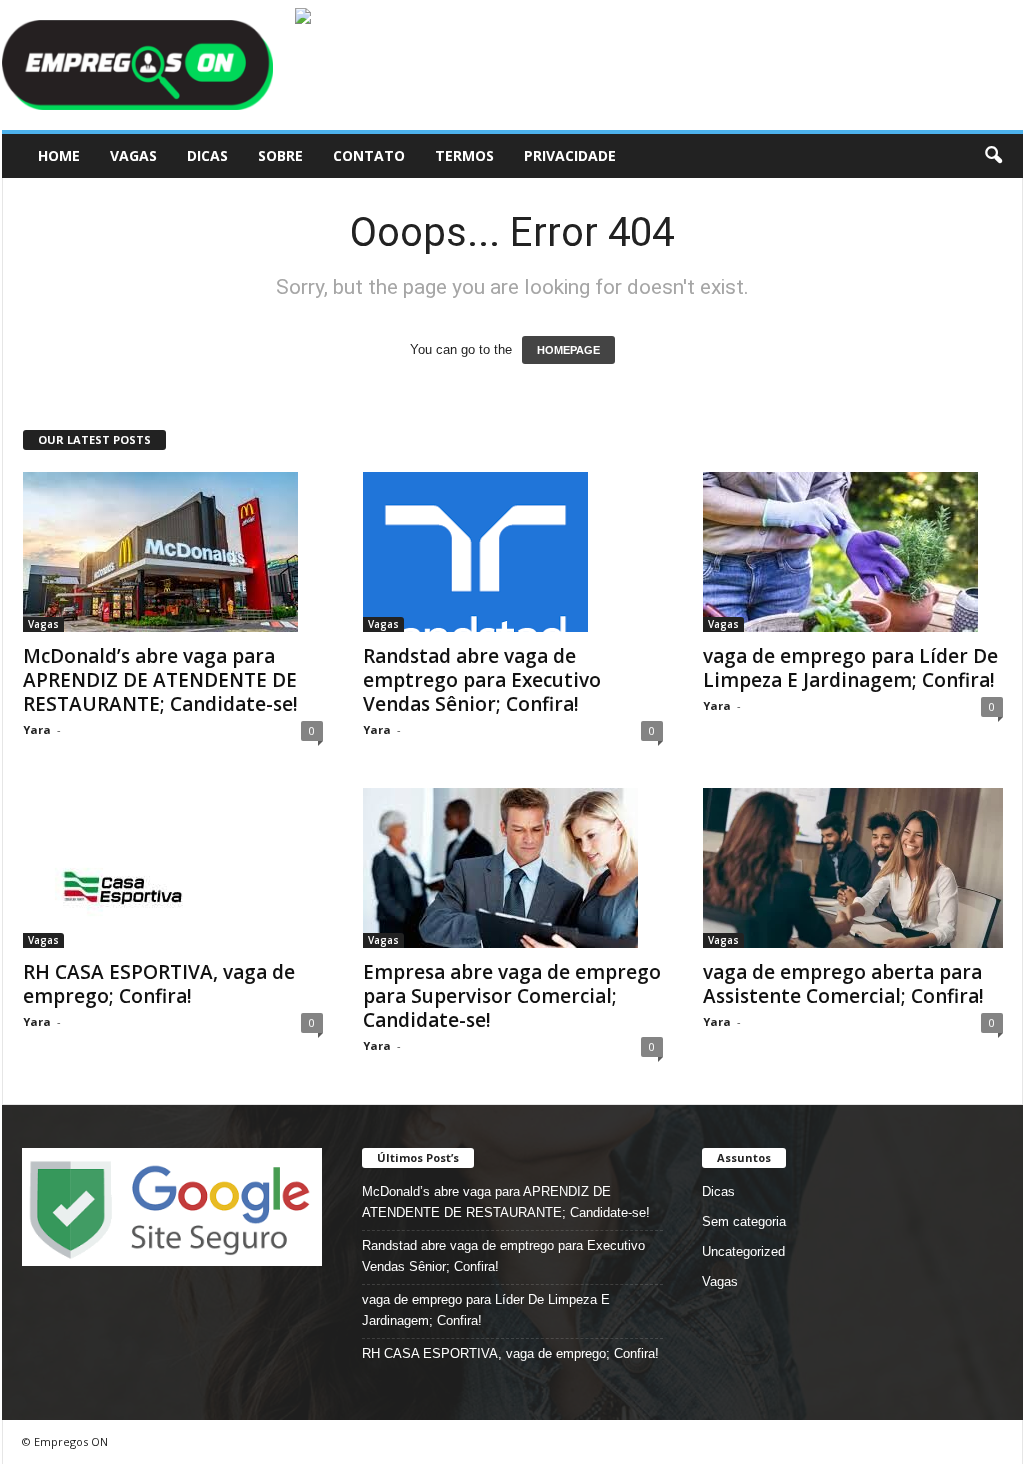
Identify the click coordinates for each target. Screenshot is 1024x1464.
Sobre (280, 155)
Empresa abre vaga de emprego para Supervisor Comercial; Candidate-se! (512, 996)
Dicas (207, 155)
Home (59, 155)
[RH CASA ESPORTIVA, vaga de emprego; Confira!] (173, 868)
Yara (37, 729)
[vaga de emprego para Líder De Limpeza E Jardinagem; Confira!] (853, 552)
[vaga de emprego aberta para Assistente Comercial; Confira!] (853, 868)
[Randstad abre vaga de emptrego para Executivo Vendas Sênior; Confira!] (513, 552)
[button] (993, 156)
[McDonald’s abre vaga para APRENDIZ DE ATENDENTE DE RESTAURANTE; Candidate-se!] (173, 552)
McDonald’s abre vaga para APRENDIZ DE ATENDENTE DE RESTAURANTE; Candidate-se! (160, 680)
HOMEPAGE (568, 350)
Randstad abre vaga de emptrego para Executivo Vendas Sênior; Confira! (482, 680)
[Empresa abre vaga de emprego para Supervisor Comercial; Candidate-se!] (513, 868)
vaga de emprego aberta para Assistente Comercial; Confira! (843, 984)
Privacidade (570, 155)
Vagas (133, 155)
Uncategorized (743, 1251)
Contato (369, 155)
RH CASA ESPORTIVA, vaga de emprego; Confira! (159, 984)
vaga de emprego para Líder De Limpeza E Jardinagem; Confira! (850, 668)
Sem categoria (744, 1221)
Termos (464, 155)
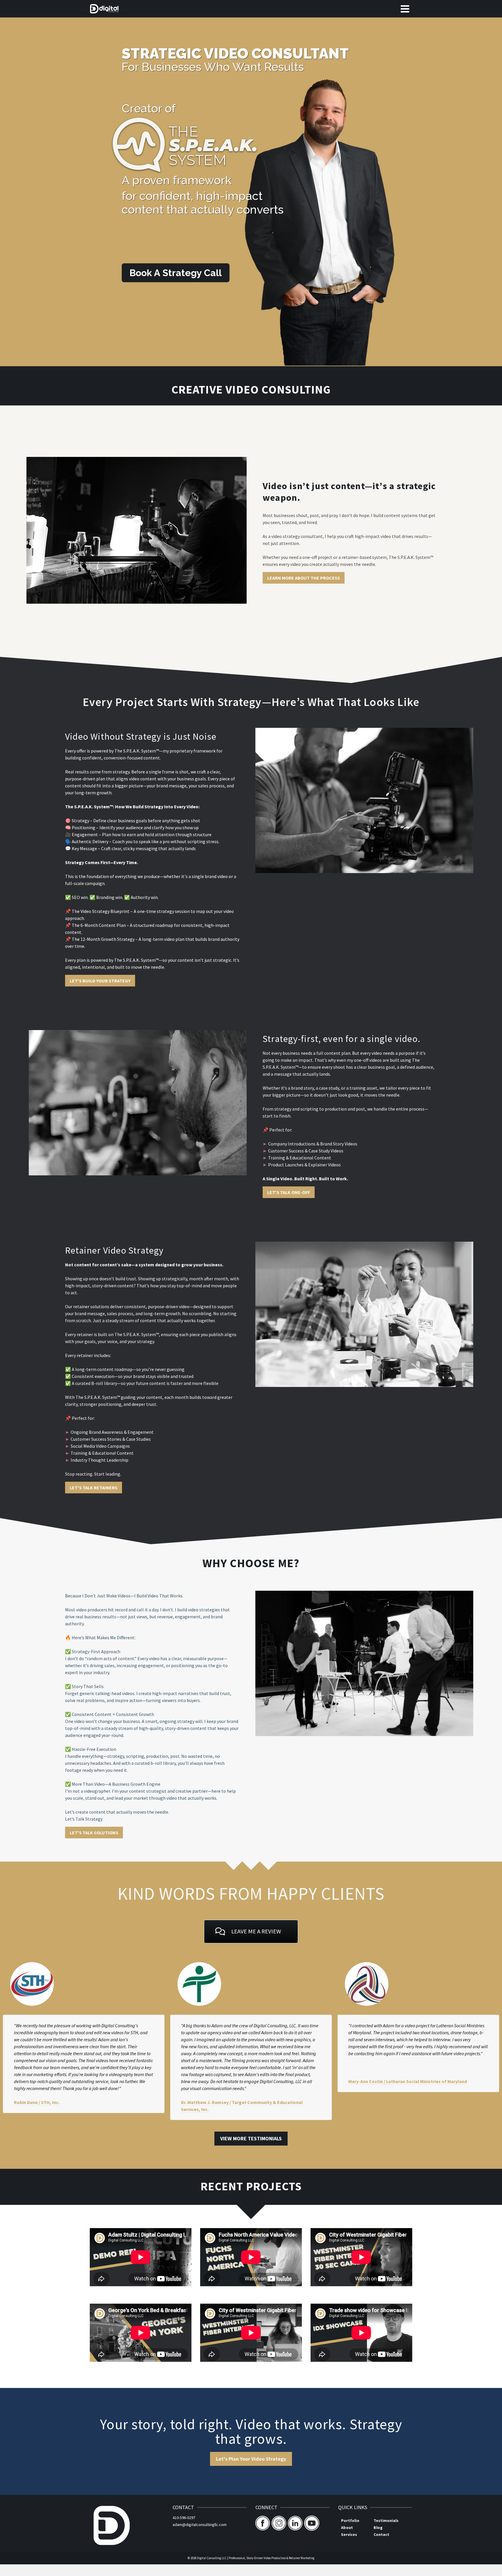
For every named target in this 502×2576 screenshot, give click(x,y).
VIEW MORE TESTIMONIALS (251, 2138)
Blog (378, 2527)
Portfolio (350, 2520)
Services (349, 2534)
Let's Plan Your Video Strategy (251, 2458)
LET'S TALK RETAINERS (93, 1487)
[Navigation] (405, 8)
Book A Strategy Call (176, 272)
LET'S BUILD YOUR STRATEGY (100, 981)
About (347, 2527)
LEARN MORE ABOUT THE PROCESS (303, 578)
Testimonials (386, 2520)
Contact (381, 2534)
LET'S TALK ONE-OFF (288, 1192)
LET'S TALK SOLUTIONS (94, 1832)
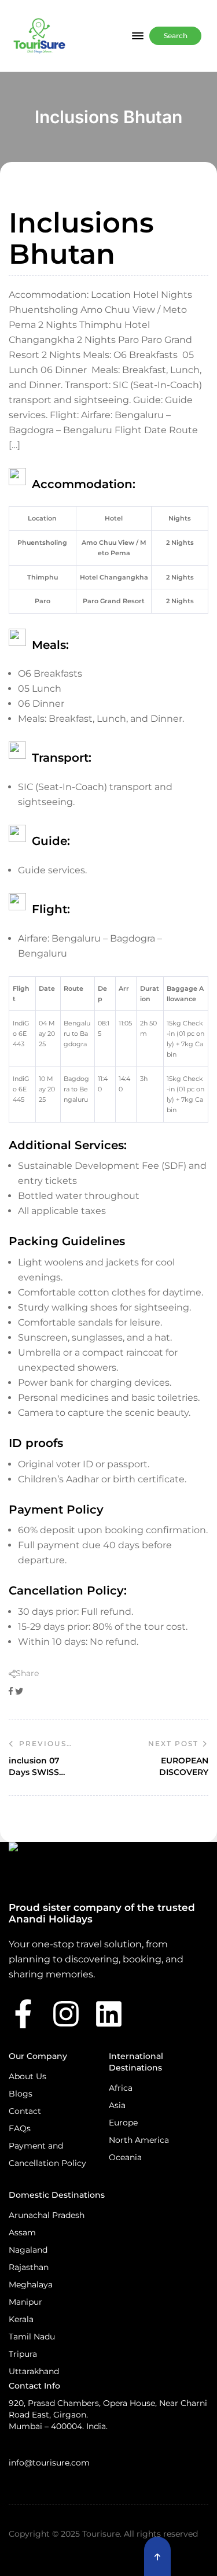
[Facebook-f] (23, 2013)
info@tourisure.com (49, 2462)
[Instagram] (66, 2013)
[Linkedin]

Problem requirements ▸ The line containing "[Empresa abre vaga" marks the end: copy exactly every line from the start of the records up to and including it, leaving out the pictures.

Task answer ▸
Identify the click coordinates for each target. Screenshot is 1024x1464.
Sobre (280, 155)
Empresa abre vaga de emprego para Supervisor Comercial; Candidate-se! (512, 996)
Dicas (207, 155)
Home (59, 155)
[RH CASA ESPORTIVA, vaga de emprego; Confira!] (173, 868)
Yara (37, 729)
[vaga de emprego para Líder De Limpeza E Jardinagem; Confira!] (853, 552)
[vaga de emprego aberta para Assistente Comercial; Confira!] (853, 868)
[Randstad abre vaga de emptrego para Executivo Vendas Sênior; Confira!] (513, 552)
[button] (993, 156)
[McDonald’s abre vaga para APRENDIZ DE ATENDENTE DE RESTAURANTE; Candidate-se!] (173, 552)
McDonald’s abre vaga para APRENDIZ DE ATENDENTE DE RESTAURANTE; Candidate-se! (160, 680)
HOMEPAGE (568, 350)
Randstad abre vaga de emptrego para Executivo Vendas Sênior; Confira! (482, 680)
[Empresa abre vaga de emprego para Supervisor Comercial; Candidate-se!] (513, 868)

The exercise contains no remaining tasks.